Gadgets galore at CES in Las Vegas

Computers and the Internet invade your home, your car and your pocket.

LAS VEGAS -- The future used to mean Dick Tracy and his wrist phone. At the Consumer Electronics Show, the future may seem more like Inspector Gadget and his menagerie of gizmos.

More than 1,800 consumer electronics and computer companies on Thursday start showing far-out gadgets as well as down-to-earth devices at the annual event, held here.

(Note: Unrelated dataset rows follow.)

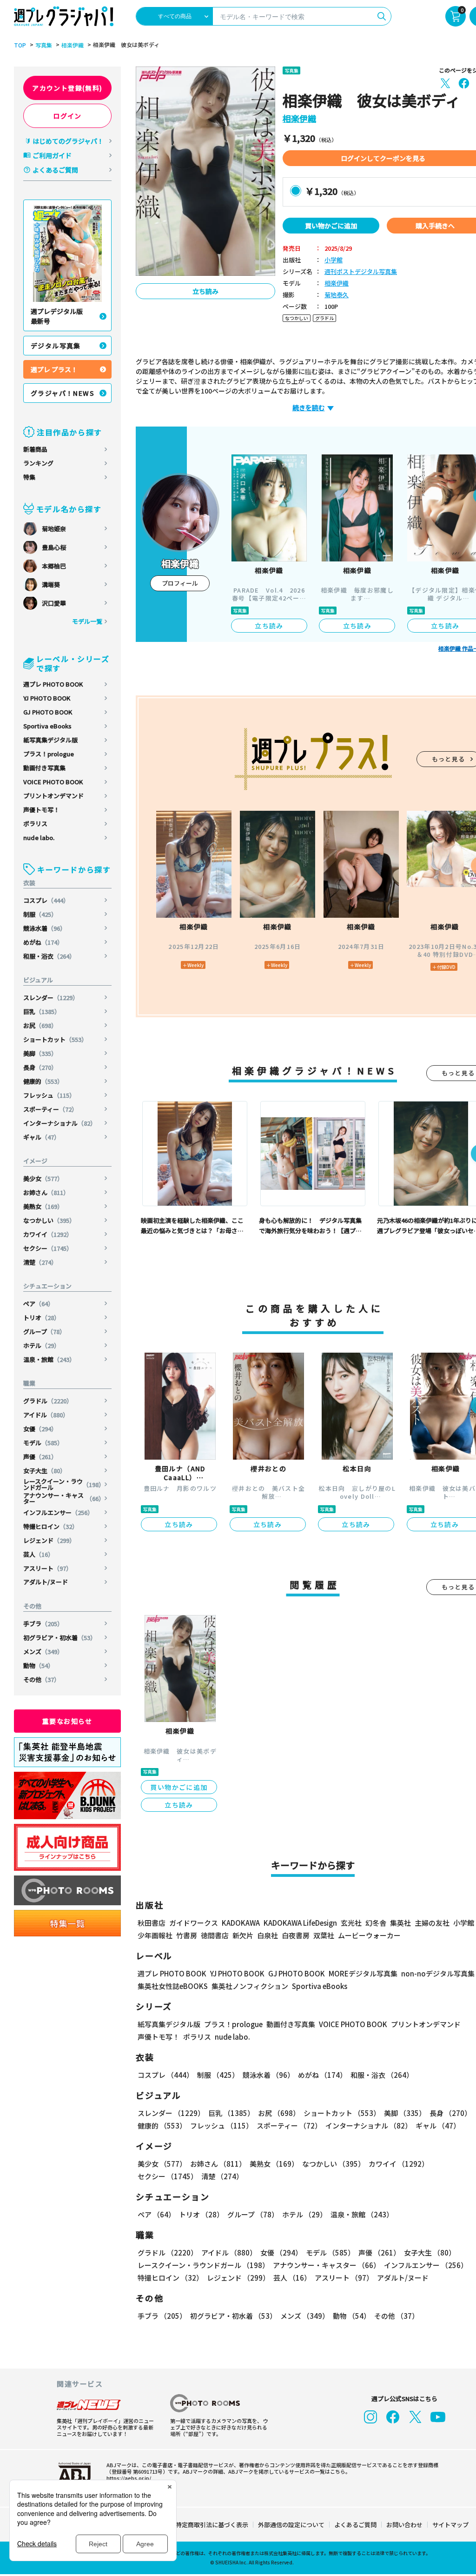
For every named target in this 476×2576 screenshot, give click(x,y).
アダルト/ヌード (45, 1581)
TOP (20, 45)
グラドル (48, 1400)
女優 (40, 1428)
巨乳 (41, 1011)
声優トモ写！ (41, 809)
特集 (29, 477)
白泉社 (267, 1935)
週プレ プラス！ (54, 369)
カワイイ (48, 1234)
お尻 (40, 1025)
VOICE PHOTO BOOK (53, 781)
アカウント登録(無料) (67, 88)
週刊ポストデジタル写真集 (360, 272)
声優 (40, 1456)
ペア (38, 1303)
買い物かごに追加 (331, 225)
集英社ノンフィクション (250, 1986)
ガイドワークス (193, 1923)
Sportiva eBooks (47, 725)
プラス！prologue (48, 753)
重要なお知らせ (67, 1721)
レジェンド (49, 1540)
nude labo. (38, 837)
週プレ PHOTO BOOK (53, 684)
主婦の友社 (432, 1923)
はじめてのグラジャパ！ (68, 141)
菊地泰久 (336, 295)
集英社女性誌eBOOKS (173, 1986)
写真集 (43, 45)
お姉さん (46, 1192)
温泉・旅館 (49, 1359)
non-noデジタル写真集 (438, 1973)
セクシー (48, 1248)
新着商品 (35, 449)
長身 (40, 1067)
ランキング (38, 463)
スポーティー (50, 1109)
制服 (40, 914)
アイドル (46, 1414)
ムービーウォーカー (369, 1935)
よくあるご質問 (55, 170)
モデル (43, 1442)
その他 (41, 1679)
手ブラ (43, 1623)
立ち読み (205, 291)
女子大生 (44, 1470)
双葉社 (323, 1935)
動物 (38, 1665)
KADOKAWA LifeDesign (300, 1923)
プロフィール (180, 583)
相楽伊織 (72, 45)
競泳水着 (44, 928)
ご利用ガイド (52, 155)
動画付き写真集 (44, 767)
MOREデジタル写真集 (363, 1973)
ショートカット (55, 1039)
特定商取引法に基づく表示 (212, 2525)
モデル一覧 (87, 621)
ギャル (41, 1137)
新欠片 (242, 1935)
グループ (44, 1331)
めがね (43, 942)
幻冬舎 (375, 1923)
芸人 (38, 1554)
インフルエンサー (58, 1512)
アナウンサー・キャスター (64, 1498)
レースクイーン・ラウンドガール (64, 1484)
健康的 (43, 1081)
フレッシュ (49, 1095)
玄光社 (351, 1923)
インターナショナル (59, 1123)
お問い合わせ (404, 2525)
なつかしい (49, 1220)
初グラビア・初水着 (59, 1637)
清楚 (40, 1262)
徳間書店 (215, 1935)
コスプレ (46, 900)
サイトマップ (450, 2525)
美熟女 (43, 1206)
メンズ (43, 1651)
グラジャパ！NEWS (62, 393)
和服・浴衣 (49, 956)
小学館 (333, 260)
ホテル (41, 1345)
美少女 (43, 1178)
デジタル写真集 (56, 345)
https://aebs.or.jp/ (128, 2478)
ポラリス (35, 823)
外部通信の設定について (291, 2525)
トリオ (41, 1317)
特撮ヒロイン (50, 1526)
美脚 (40, 1053)
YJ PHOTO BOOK (46, 698)
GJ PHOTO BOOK (47, 711)
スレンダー (51, 997)
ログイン (67, 115)
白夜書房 (296, 1935)
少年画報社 (155, 1935)
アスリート (47, 1568)
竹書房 (186, 1935)
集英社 (400, 1923)
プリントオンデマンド (53, 795)
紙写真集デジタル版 (50, 739)
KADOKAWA (241, 1923)
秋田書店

The computer industry will be out in force. With computers selling at rock-bottom prices and PC technology appearing in everything from TV set-top boxes to microwaves, the computer bigwigs are looking to CES to clue them into how they should win over the majority of households, who don't have PCs.

The TV hard drive
Part of the answer is in turning PC technology into something that every consumer may want.

Two startups may have an answer. Interactive TV firm Replay Networks Inc. and TiVo Inc. both began testinga PC-inspired product last year that will enable viewers to watch shows at their convenience -- and even fast forward through commercials, rewind and play parts in slow motion. All thanks to the everyday hard drive -- albeit, a very big hard drive.

Both companies have concentrated on adding intelligence to their device. Each appliance can be programmed to, say, record every Friends, X-Files, or Star Trek episode. In addition, ReplayTV intends to add ReplayZones that collect together similar programming, while Tivo will keep track of what you watch and suggest other shows that might interest you.

A network in every home
Another major focus at this year's show will be on networking the home to connect not just multiple PCs, but also link the new digital devices that are arriving.

In fact, consumer electronics giant Sony Corp. (NYSE:SNE) and network hardware maker Cisco Systems Inc. (Nasdaq:CSCO) are expected to announce new initiatives in the home networking arena during their keynotes on Thursday and Friday, respectively.

With over 17 million multiple-PC homes expected by the year 2000, network companies are already bringing out products that allow PCs in homes to share data, printers, and the Internet over phone lines, power lines or just the airwaves. The Home Phoneline Networking Alliance -- whose members include Compaq Computer Corp. (NYSE:CPQ), IBM Corp. (NYSE:IBM), Intel Corp. (Nasdaq:INTC), AT&T (NYSE:T) and others -- will have a strong presence at the show.

Information to go
They may not be go-go-gadget stock trackers, but devices that access the Internet while on the road may do just as much.

Microsoft has already launched its AutoPC initiative with Clarion climbing on board to make the first Windows CE-based computer for the car. Microsoft's plans call for Internet features to be added this year. At CES, Alpine will be introducing a car computer as well.

Of course, you won't need your car to connect to information providers. Expect clones of 3Com Corp.'s (Nasdaq:COMS) Palm VII connected organizer at the show. The new Palm has an antenna that connects to the Internet and can download information into pre-loaded forms. The company announced the device in December, and will test the handheld in the spring, with plans to release it later in the summer.